EXERCISE PROMPT:
Collect every line in the rows below that contains the word "Select", and copy each one in full.

DATA SHOWN:
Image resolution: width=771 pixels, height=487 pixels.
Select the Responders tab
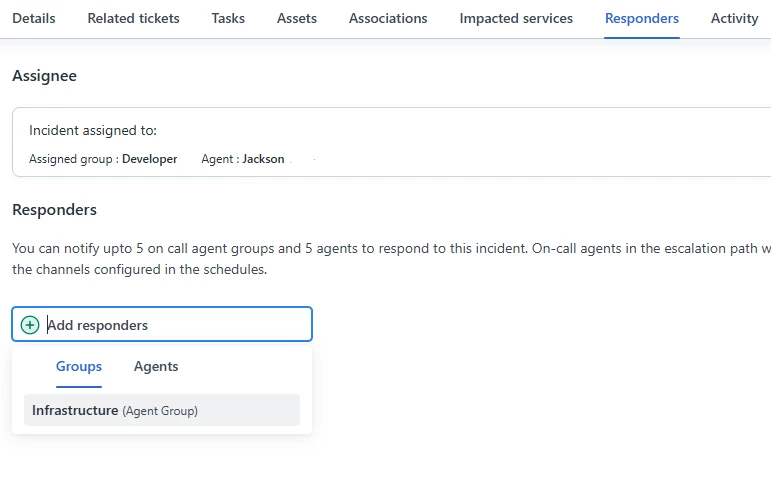[642, 18]
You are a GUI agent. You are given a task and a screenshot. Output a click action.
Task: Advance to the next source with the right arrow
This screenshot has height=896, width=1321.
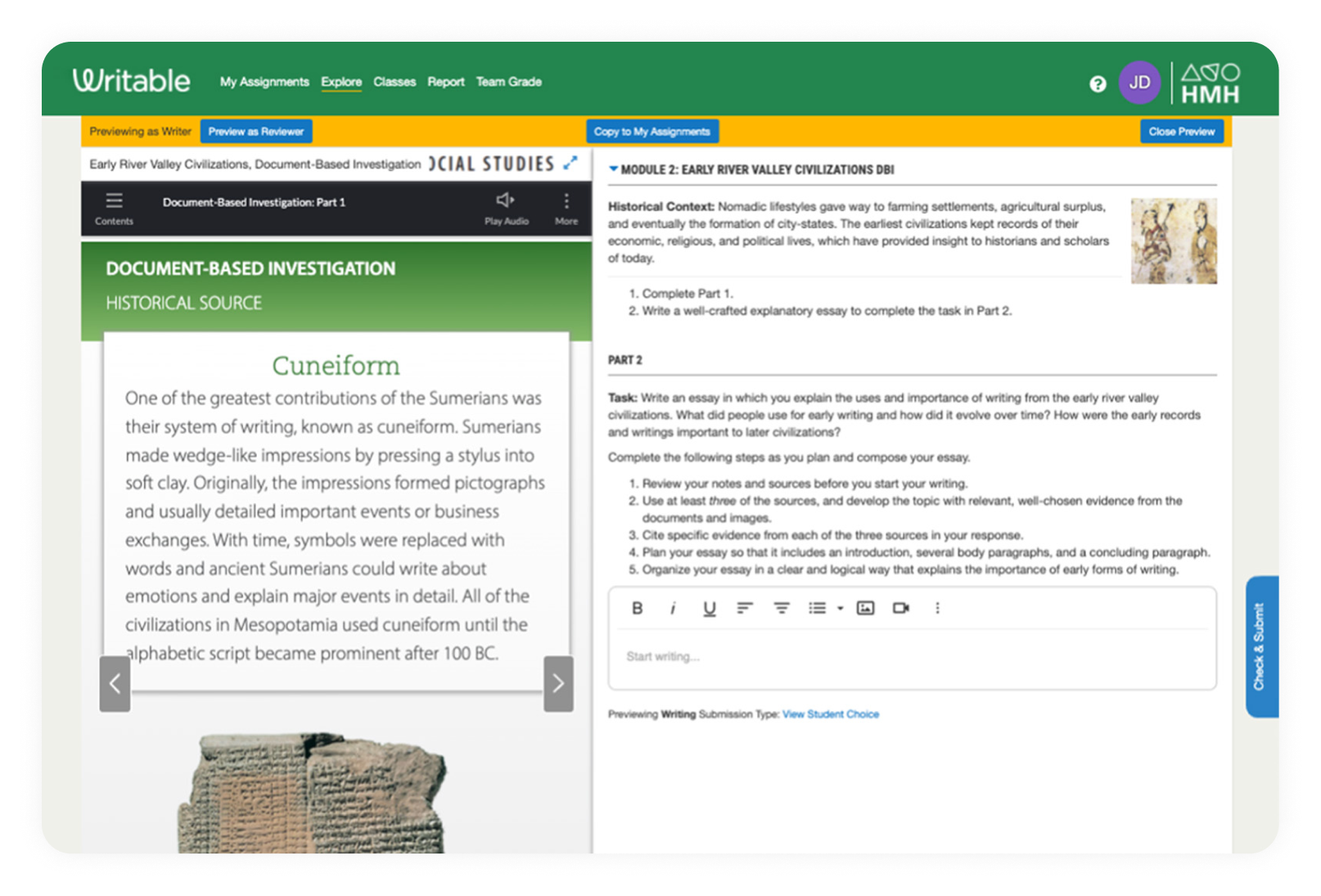point(557,682)
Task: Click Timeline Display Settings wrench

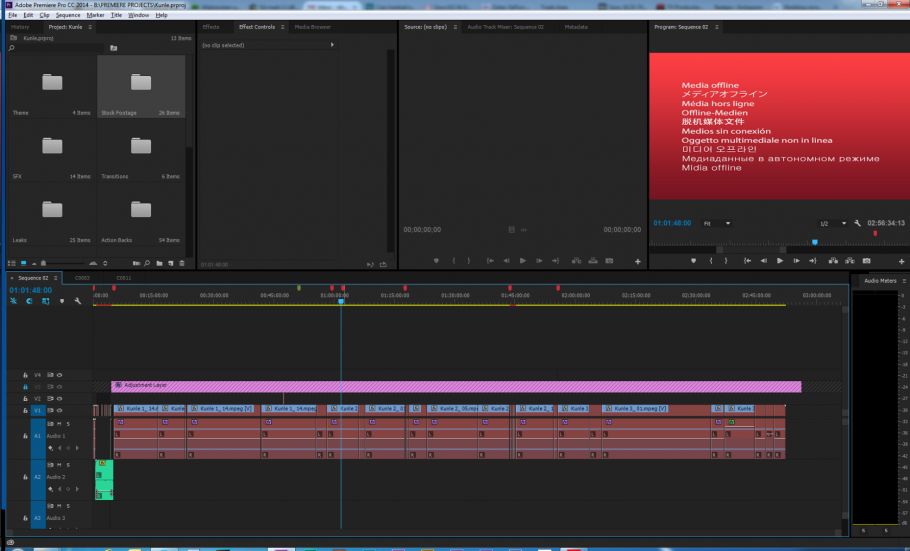Action: tap(77, 301)
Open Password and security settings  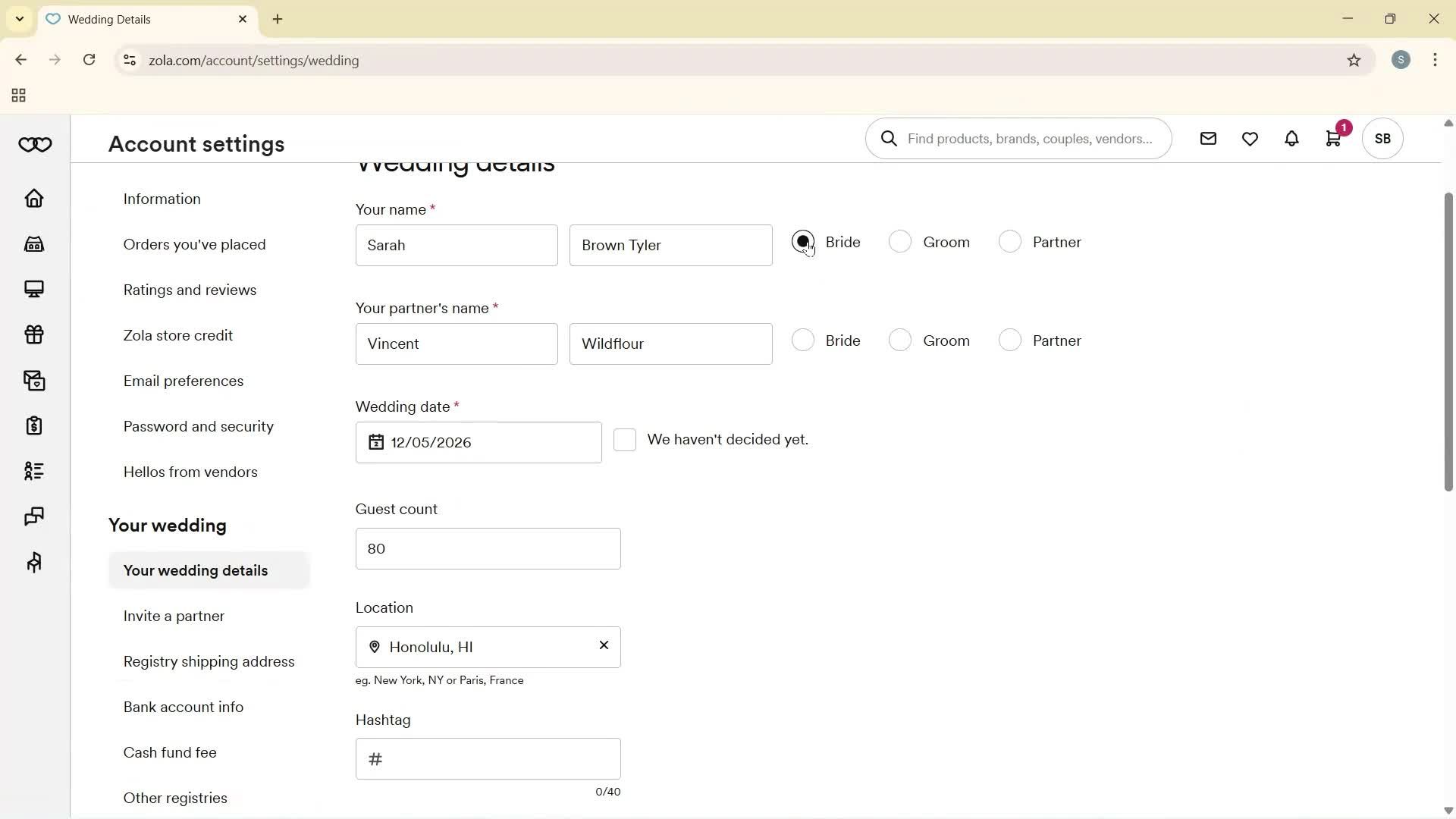point(198,426)
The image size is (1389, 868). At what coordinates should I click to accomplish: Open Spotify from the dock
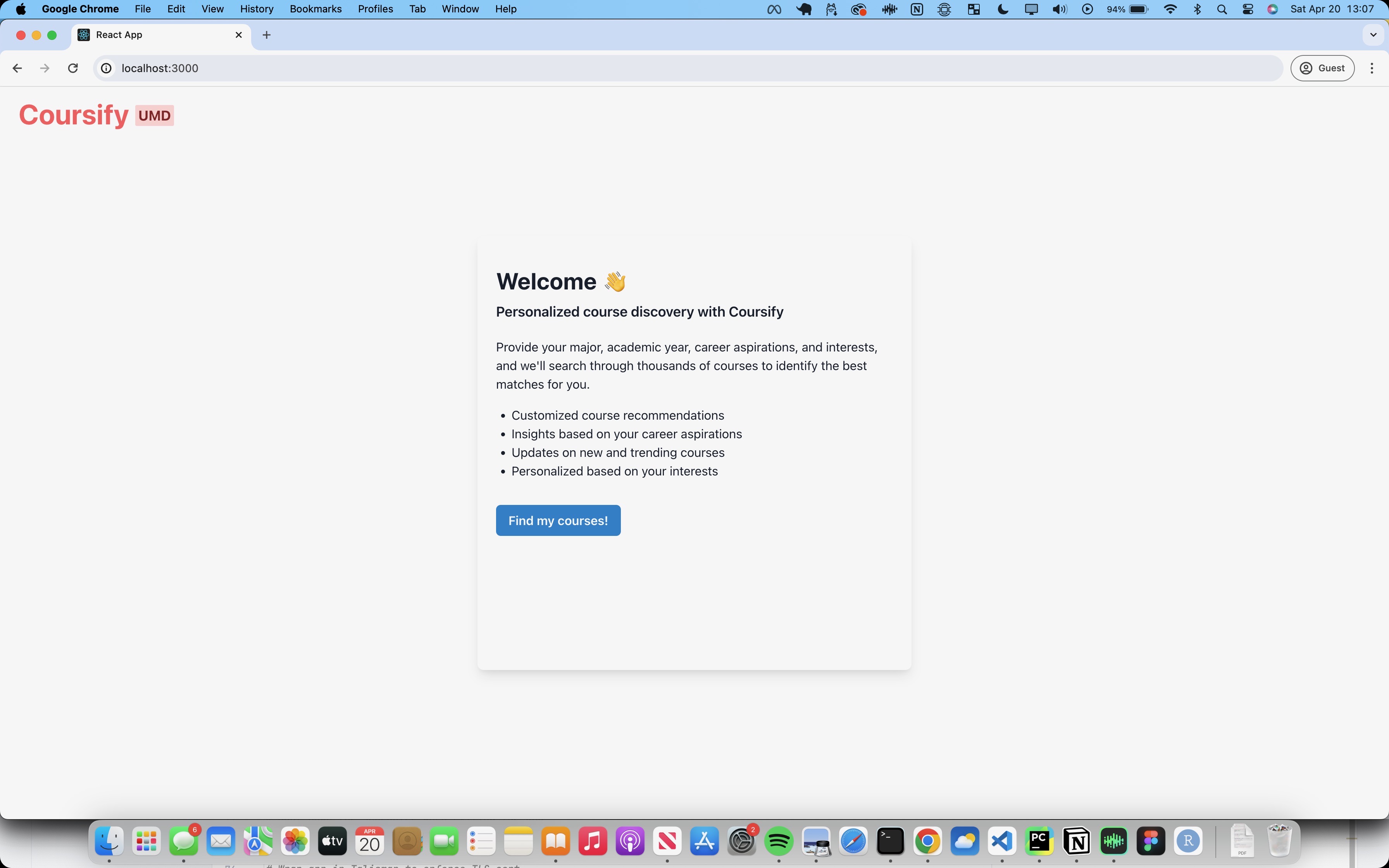(779, 842)
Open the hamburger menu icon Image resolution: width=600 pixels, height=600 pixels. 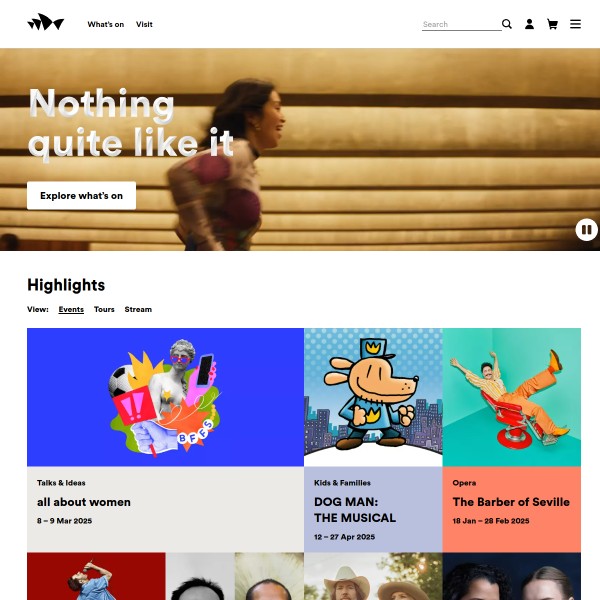(x=575, y=24)
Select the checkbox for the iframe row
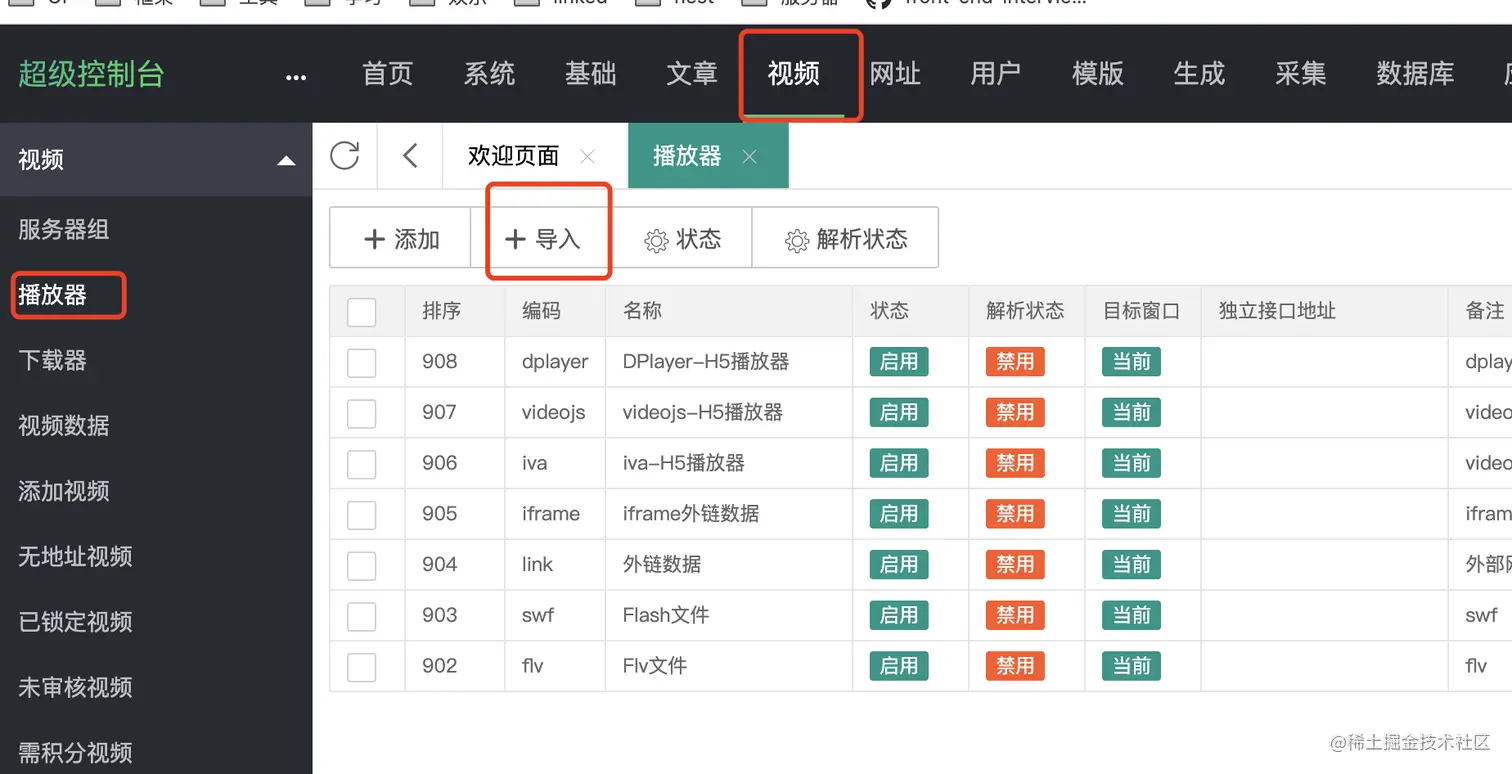 (x=361, y=515)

REPLY:
Select the Responders tab
Select the checkbox for the iframe row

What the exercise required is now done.